A borough-wide report into youth violence is calling for early intervention, a halt to cuts and the prevention of school exclusions.

The report, commissioned by campaign group Waltham Forest Citizens and led by the head teacher of Leyton Sixth Form College, was launched on Friday at Waltham Forest town hall with more than 100 people in attendance.

Cabinet members for children and young people, Cllr Grace Williams, and community safety, Cllr Ahsan Khan, gave speeches.

The document, produced through talks with more than 1,200 young people, schools and youth service providers throughout the borough, calls for more youth workers to be made available to help troubled children.

The commission says there is an urgent need to reverse cuts to youth services, provide greater support for children who have had adverse experiences early in life and to intervene early to prevent school exclusions.

One finding of the report is that funding cuts to schools, youth clubs and council funding for children’s services is “costing lives.”

Kamahl Sami–Miller, a 22-year-old member of Waltham Forest’s Youth Independent Advisory Group which helped with the report, said: “I could tell you many stories.

“The first time I saw a stabbing was a family friend; at the time he only was 13, I was 10. The stabbings turned him into a vegetable and after a few days the machine had to be turned off. Instead of waiting for these young people to commit a crime or worse, prevent it.

“Send them to interventions, offer counselling. Never forget prevention is better than cure.”

Waltham Forest Citizens is already acting on some of its own suggestions and is increasing the availability of mentoring opportunities, encouraging greater youth dialogue with the police and offering work experience placements through local businesses and charities.

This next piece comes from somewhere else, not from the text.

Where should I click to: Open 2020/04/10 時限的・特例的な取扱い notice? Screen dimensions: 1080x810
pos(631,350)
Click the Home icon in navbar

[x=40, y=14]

Leyton Sixth Form head Gill Burbridge, who led the creation of the report, said: “Schools and colleges have a duty to protect students and staff from risks posed by other students. However, the consequences of excluding vulnerable students must also be considered.

“Young people who have direct experience of being excluded are often made more vulnerable and therefore more susceptible to being drawn into further, harmful behaviours.

“A specific proposal of this commission is to urgently find the funds to shore up the loss of Youth Services across the capital, with a pilot of a dedicated youth support worker able to help keep children safe and in education.”